EXERCISE GOAL.
Word-for-word repetition of the records below is needed, but only from the line holding "Task: Click the Excel export icon" through the final line, with pictures excluded.

DATASET EXTRACT.
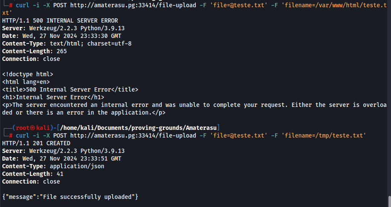Click the date line ending 23:33:51 GMT

coord(62,158)
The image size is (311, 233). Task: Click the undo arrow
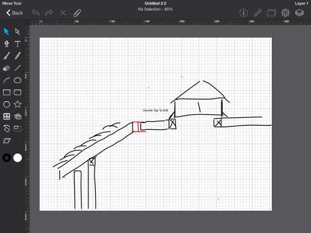(35, 13)
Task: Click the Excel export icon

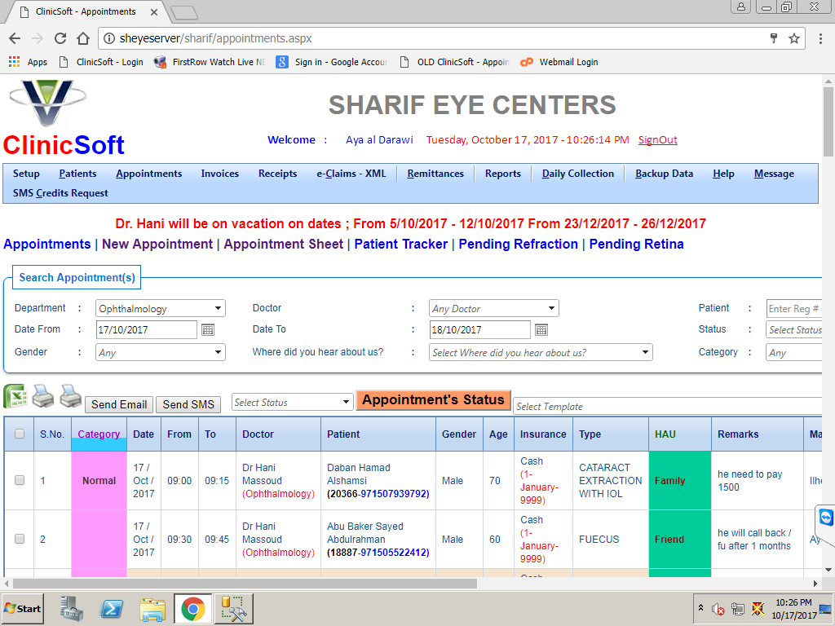Action: (x=15, y=396)
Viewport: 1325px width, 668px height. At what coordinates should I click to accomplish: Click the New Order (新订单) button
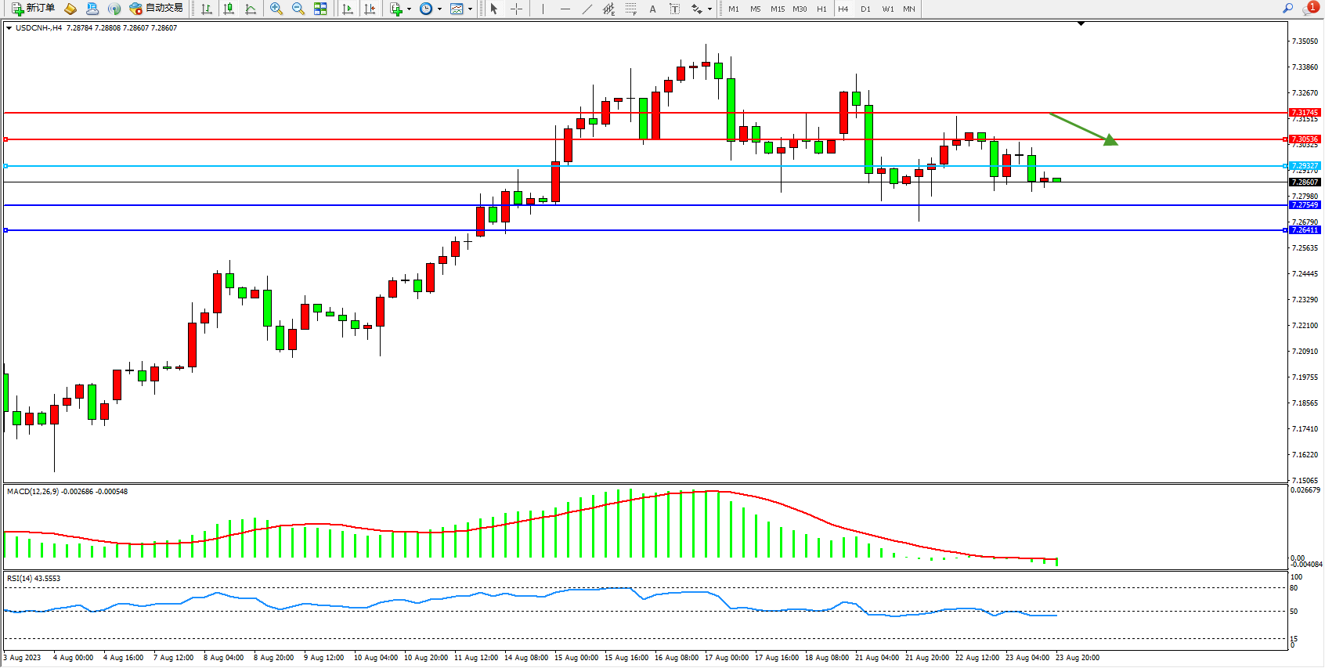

TASK RESPONSE.
Task: Click the Excel export icon

Action: (x=15, y=396)
Viewport: 1325px width, 668px height. At what coordinates should I click to accomplish: Click the New Order (新订单) button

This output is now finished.